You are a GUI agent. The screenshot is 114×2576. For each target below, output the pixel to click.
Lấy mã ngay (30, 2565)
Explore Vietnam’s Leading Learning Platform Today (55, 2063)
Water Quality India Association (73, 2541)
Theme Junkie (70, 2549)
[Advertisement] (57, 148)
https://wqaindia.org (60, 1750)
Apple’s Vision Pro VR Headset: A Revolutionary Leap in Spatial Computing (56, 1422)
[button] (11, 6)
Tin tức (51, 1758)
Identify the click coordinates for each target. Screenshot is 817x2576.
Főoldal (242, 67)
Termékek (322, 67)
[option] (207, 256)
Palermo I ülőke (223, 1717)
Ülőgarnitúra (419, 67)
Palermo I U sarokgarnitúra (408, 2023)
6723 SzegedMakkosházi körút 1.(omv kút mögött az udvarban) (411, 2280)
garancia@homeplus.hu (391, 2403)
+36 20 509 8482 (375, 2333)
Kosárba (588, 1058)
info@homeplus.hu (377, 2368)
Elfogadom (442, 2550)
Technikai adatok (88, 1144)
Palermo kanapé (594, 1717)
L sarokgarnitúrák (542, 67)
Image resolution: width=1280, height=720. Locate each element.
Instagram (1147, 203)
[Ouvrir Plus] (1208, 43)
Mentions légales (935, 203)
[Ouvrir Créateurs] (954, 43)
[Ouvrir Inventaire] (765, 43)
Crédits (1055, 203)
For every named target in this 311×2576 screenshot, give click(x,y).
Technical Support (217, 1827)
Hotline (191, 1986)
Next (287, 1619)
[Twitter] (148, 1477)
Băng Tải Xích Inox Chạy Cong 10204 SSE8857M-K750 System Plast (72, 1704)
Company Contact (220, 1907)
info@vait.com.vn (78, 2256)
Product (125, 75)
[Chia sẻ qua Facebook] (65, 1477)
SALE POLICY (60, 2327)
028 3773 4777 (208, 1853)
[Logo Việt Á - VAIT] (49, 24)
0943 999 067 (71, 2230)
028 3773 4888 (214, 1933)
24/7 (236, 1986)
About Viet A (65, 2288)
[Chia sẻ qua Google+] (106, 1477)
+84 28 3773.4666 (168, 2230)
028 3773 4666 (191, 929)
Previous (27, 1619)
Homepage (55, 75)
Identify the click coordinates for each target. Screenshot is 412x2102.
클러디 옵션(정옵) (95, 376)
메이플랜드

## What you have to do
Please retype the listing above with no line missing.

## Expected answer
You are a GUI agent. The screenshot is 114×2576. For each target below, output the pixel to click.
Lấy mã ngay (30, 2565)
Explore Vietnam’s Leading Learning Platform Today (55, 2063)
Water Quality India Association (73, 2541)
Theme Junkie (70, 2549)
[Advertisement] (57, 148)
https://wqaindia.org (60, 1750)
Apple’s Vision Pro VR Headset: A Revolutionary Leap in Spatial Computing (56, 1422)
[button] (11, 6)
Tin tức (51, 1758)
Identify the click coordinates for each target. Screenshot is 817x2576.
Főoldal (242, 67)
Termékek (322, 67)
[option] (207, 256)
Palermo I ülőke (223, 1717)
Ülőgarnitúra (419, 67)
Palermo I U sarokgarnitúra (408, 2023)
6723 SzegedMakkosházi körút 1.(omv kút mögött az udvarban) (411, 2280)
garancia@homeplus.hu (391, 2403)
+36 20 509 8482 (375, 2333)
Kosárba (588, 1058)
info@homeplus.hu (377, 2368)
Elfogadom (442, 2550)
Technikai adatok (88, 1144)
Palermo kanapé (594, 1717)
L sarokgarnitúrák (542, 67)
Image resolution: width=1280, height=720. Locate each element.
Instagram (1147, 203)
[Ouvrir Plus] (1208, 43)
Mentions légales (935, 203)
[Ouvrir Créateurs] (954, 43)
[Ouvrir Inventaire] (765, 43)
Crédits (1055, 203)
For every named target in this 311×2576 screenshot, give click(x,y).
Technical Support (217, 1827)
Hotline (191, 1986)
Next (287, 1619)
[Twitter] (148, 1477)
Băng Tải Xích Inox Chạy Cong 10204 SSE8857M-K750 System Plast (72, 1704)
Company Contact (220, 1907)
info@vait.com.vn (78, 2256)
Product (125, 75)
[Chia sẻ qua Facebook] (65, 1477)
SALE POLICY (60, 2327)
028 3773 4777 (208, 1853)
[Logo Việt Á - VAIT] (49, 24)
0943 999 067 (71, 2230)
028 3773 4888 (214, 1933)
24/7 (236, 1986)
About Viet A (65, 2288)
[Chia sẻ qua Google+] (106, 1477)
+84 28 3773.4666 (168, 2230)
028 3773 4666 (191, 929)
Previous (27, 1619)
Homepage (55, 75)
Identify the click coordinates for each target. Screenshot is 412x2102.
클러디 옵션(정옵) (95, 376)
메이플랜드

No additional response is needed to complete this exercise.